Через неделю снова явились гости и любитель выпить тоже.
Об инциденте никто не вспоминал. Всё шло прекрасно, и казусов больше не ожидалось.
Однако! Когда гости вознамерились расходиться по домам, то оказалось, что нет каракулевой папахи специалиста по прейскуранту цен на винно-водочные изделия.
Потом такие папахи носили только генералы, но в Бесарабии до советской власти их носили даже мужчины, любившие выпить.
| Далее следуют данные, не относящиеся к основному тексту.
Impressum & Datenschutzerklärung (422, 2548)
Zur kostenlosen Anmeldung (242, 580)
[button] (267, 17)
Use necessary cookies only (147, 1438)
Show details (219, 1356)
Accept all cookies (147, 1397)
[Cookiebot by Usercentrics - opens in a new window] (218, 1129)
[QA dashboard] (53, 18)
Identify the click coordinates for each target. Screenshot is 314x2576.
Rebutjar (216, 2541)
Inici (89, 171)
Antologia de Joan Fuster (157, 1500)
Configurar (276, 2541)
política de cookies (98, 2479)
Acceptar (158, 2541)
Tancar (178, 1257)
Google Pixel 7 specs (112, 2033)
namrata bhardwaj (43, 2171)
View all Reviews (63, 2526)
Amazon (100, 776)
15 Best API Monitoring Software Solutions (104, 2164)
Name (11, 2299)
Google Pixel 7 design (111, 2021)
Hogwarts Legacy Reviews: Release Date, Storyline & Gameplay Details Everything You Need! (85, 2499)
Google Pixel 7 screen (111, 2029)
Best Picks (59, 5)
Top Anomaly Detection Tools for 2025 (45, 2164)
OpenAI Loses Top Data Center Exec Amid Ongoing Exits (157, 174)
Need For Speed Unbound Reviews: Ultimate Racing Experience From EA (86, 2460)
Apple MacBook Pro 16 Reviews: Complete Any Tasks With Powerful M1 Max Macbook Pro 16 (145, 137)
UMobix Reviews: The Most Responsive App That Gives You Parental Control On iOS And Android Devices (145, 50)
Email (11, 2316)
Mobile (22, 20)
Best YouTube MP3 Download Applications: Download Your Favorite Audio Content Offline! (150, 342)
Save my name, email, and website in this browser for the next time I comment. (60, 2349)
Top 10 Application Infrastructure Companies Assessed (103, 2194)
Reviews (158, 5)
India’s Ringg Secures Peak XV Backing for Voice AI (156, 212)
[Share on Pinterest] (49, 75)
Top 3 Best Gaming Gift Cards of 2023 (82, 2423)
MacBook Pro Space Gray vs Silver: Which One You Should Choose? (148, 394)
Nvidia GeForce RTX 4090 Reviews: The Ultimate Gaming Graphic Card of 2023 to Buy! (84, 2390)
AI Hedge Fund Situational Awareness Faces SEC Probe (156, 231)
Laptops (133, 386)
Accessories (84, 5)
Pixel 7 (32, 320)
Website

Никакие поиски и допросы результатов не дали.
Он ушёл в папиной папахе.
Принадлежащую ему папаху, нашли на второй день в помойном ведре…
Совершённый мной теракт остался без наказания.
Таким образом, начало моей борьбы за справедливость не имело трагических последствий, чего нельзя сказать о дальнейшем.
Ещё была одна «роковая история», когда меня и одного мальчика с нашей улицы украли цыгане.
Сценарий моей жизни мог стать совсем другим.
Но случайно, уже далеко от местечка, нас увидели соседи и забрали домой.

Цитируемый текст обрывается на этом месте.